• [Directive] Reproduce every line of the material below, character for character, changing nothing.

• [Dataset entries]
▽
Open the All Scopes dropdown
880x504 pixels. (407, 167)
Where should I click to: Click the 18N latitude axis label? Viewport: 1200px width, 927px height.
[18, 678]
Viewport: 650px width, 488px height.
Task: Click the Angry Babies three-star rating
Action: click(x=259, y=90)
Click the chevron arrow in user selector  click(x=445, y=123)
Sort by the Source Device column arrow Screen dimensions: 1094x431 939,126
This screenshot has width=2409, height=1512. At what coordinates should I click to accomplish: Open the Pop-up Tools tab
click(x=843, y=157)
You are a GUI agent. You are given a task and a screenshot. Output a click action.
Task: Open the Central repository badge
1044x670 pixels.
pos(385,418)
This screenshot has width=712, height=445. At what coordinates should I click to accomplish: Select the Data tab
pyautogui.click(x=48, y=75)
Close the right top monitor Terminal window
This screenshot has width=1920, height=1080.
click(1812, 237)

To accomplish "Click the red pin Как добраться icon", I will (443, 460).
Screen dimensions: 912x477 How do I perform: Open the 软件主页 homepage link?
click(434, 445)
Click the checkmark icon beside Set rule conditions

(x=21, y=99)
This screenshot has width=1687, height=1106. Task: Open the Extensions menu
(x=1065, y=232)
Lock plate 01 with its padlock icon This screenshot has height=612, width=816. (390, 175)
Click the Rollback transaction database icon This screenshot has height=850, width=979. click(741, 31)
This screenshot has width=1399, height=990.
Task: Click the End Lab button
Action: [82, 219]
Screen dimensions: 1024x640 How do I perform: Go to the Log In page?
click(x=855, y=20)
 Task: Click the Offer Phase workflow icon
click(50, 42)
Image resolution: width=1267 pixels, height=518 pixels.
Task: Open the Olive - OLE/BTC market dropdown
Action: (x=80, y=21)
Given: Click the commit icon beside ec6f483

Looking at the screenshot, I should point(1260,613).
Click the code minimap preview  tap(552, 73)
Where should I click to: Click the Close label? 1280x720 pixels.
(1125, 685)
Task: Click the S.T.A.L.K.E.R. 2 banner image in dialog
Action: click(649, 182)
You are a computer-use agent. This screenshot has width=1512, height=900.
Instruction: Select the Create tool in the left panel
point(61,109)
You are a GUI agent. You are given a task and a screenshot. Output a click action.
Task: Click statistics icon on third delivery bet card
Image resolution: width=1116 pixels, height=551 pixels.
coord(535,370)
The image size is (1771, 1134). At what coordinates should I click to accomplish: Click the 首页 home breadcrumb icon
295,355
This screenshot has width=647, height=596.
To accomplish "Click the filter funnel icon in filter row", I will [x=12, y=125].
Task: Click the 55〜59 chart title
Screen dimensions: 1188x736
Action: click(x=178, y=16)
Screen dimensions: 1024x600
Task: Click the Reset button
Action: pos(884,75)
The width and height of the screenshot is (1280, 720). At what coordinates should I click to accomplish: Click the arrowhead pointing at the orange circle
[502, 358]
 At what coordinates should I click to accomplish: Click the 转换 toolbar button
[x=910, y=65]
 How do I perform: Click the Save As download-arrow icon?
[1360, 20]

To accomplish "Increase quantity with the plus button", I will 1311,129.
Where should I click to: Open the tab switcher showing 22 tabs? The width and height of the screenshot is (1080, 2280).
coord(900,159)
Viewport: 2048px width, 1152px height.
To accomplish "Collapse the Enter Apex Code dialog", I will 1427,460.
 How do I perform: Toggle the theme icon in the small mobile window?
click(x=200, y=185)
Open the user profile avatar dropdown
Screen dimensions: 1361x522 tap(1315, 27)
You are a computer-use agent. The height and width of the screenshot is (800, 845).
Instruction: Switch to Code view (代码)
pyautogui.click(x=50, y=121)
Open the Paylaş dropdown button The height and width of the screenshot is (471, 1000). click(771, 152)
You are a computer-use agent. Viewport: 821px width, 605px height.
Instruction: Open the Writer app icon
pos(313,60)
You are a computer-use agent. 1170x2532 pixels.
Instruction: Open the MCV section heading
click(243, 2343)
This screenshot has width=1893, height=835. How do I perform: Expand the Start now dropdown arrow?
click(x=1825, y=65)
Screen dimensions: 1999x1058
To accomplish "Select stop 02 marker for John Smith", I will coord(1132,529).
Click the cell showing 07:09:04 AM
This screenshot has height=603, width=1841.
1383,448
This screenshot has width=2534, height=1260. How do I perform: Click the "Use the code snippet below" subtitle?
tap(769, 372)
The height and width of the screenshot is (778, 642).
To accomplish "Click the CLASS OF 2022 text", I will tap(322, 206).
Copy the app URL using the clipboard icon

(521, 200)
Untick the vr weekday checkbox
△
• [Result]
Open the All Scopes dropdown
880x504 pixels. (407, 167)
Where should I click to: Click the 18N latitude axis label? Viewport: 1200px width, 927px height.
[18, 678]
Viewport: 650px width, 488px height.
Task: Click the Angry Babies three-star rating
Action: click(x=259, y=90)
Click the chevron arrow in user selector  click(x=445, y=123)
Sort by the Source Device column arrow Screen dimensions: 1094x431 939,126
This screenshot has width=2409, height=1512. At what coordinates should I click to accomplish: Open the Pop-up Tools tab
click(x=843, y=157)
You are a GUI agent. You are given a task and a screenshot. Output a click action.
Task: Open the Central repository badge
1044x670 pixels.
pos(385,418)
This screenshot has width=712, height=445. At what coordinates should I click to accomplish: Select the Data tab
pyautogui.click(x=48, y=75)
Close the right top monitor Terminal window
This screenshot has width=1920, height=1080.
click(1812, 237)

To accomplish "Click the red pin Как добраться icon", I will (443, 460).
Screen dimensions: 912x477 How do I perform: Open the 软件主页 homepage link?
click(434, 445)
Click the checkmark icon beside Set rule conditions

(x=21, y=99)
This screenshot has width=1687, height=1106. Task: Open the Extensions menu
(x=1065, y=232)
Lock plate 01 with its padlock icon This screenshot has height=612, width=816. (390, 175)
Click the Rollback transaction database icon This screenshot has height=850, width=979. click(741, 31)
This screenshot has width=1399, height=990.
Task: Click the End Lab button
Action: [82, 219]
Screen dimensions: 1024x640 How do I perform: Go to the Log In page?
click(x=855, y=20)
 Task: Click the Offer Phase workflow icon
click(50, 42)
Image resolution: width=1267 pixels, height=518 pixels.
Task: Open the Olive - OLE/BTC market dropdown
Action: (x=80, y=21)
Given: Click the commit icon beside ec6f483

Looking at the screenshot, I should point(1260,613).
Click the code minimap preview  tap(552, 73)
Where should I click to: Click the Close label? 1280x720 pixels.
(1125, 685)
Task: Click the S.T.A.L.K.E.R. 2 banner image in dialog
Action: click(649, 182)
You are a computer-use agent. This screenshot has width=1512, height=900.
Instruction: Select the Create tool in the left panel
point(61,109)
You are a GUI agent. You are given a task and a screenshot. Output a click action.
Task: Click statistics icon on third delivery bet card
Image resolution: width=1116 pixels, height=551 pixels.
coord(535,370)
The image size is (1771, 1134). At what coordinates should I click to accomplish: Click the 首页 home breadcrumb icon
295,355
This screenshot has width=647, height=596.
To accomplish "Click the filter funnel icon in filter row", I will [x=12, y=125].
Task: Click the 55〜59 chart title
Screen dimensions: 1188x736
Action: click(x=178, y=16)
Screen dimensions: 1024x600
Task: Click the Reset button
Action: pos(884,75)
The width and height of the screenshot is (1280, 720). At what coordinates should I click to accomplish: Click the arrowhead pointing at the orange circle
[502, 358]
 At what coordinates should I click to accomplish: Click the 转换 toolbar button
[x=910, y=65]
 How do I perform: Click the Save As download-arrow icon?
[1360, 20]

To accomplish "Increase quantity with the plus button", I will 1311,129.
Where should I click to: Open the tab switcher showing 22 tabs? The width and height of the screenshot is (1080, 2280).
coord(900,159)
Viewport: 2048px width, 1152px height.
To accomplish "Collapse the Enter Apex Code dialog", I will 1427,460.
 How do I perform: Toggle the theme icon in the small mobile window?
click(x=200, y=185)
Open the user profile avatar dropdown
Screen dimensions: 1361x522 tap(1315, 27)
You are a computer-use agent. The height and width of the screenshot is (800, 845).
Instruction: Switch to Code view (代码)
pyautogui.click(x=50, y=121)
Open the Paylaş dropdown button The height and width of the screenshot is (471, 1000). click(771, 152)
You are a computer-use agent. Viewport: 821px width, 605px height.
Instruction: Open the Writer app icon
pos(313,60)
You are a computer-use agent. 1170x2532 pixels.
Instruction: Open the MCV section heading
click(243, 2343)
This screenshot has width=1893, height=835. How do I perform: Expand the Start now dropdown arrow?
click(x=1825, y=65)
Screen dimensions: 1999x1058
To accomplish "Select stop 02 marker for John Smith", I will coord(1132,529).
Click the cell showing 07:09:04 AM
This screenshot has height=603, width=1841.
1383,448
This screenshot has width=2534, height=1260. How do I perform: Click the "Use the code snippet below" subtitle?
tap(769, 372)
The height and width of the screenshot is (778, 642).
To accomplish "Click the CLASS OF 2022 text", I will tap(322, 206).
Copy the app URL using the clipboard icon

(521, 200)
Untick the vr weekday checkbox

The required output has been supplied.